Perhaps I was feeling unusually uncharitable here, as I read this one right after Imperial Bedrooms and had had it up to here with drug-addled adolescents before I tackled the first chapter. That said, Ten Thousand Saints didn't overwhelm me. It wasn't repugnant the way IB was, and the characters here were rather more sympathetic -- partly because it's set in the '80s and definitely conveys that this was a different time, and partly because it's easier to excuse adolescent behavior when it actually comes from adolescents.

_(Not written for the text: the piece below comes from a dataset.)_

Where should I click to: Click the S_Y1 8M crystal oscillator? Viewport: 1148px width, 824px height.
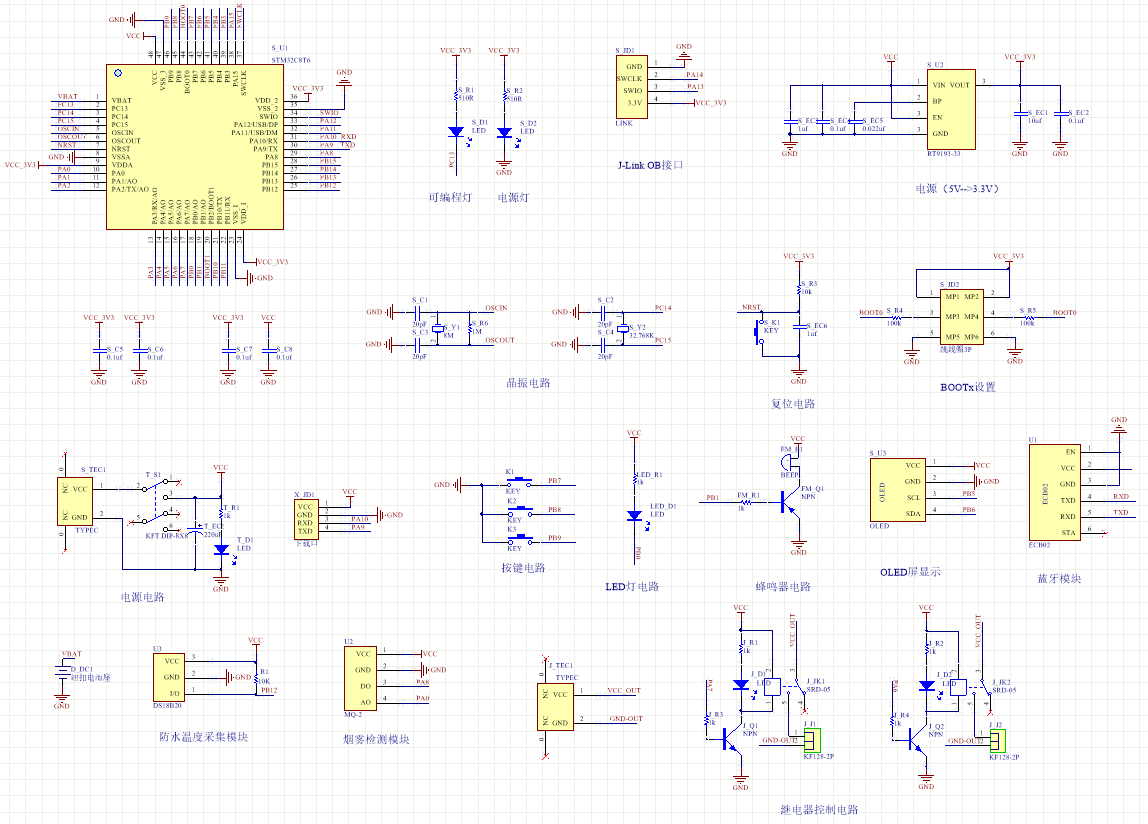[448, 328]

And perhaps I just bring too much of my own baggage to the story. Jude and Teddy are of my generation, a mere two years older than I am, which means I should be able to relate to their world ... but I really can't. Sure, I grew up 30 miles from the NYC where much of the story is set, but that may as well have been another universe, and my suburban adolescence was probably more sheltered than most. Mine wasn't a drugging or even hard drinking crowd, if the motley handful of not-yet-cool nerds I occasionally socialized with constituted a "crowd" at all. I never had any burning desire to fit in either with the stoners who make up Jude & Teddy's clique at the beginning, and I don't think I knew such a thing as straight-edge existed at the time. Punk, yes, but much as I loved the music, I was well aware a big-haired teeny bopper from the 'burbs would have been eaten alive in that environment. Instead, I contented myself with volunteering at a crisis line throughout high school and growing vicariously wise through the lives that touched me there.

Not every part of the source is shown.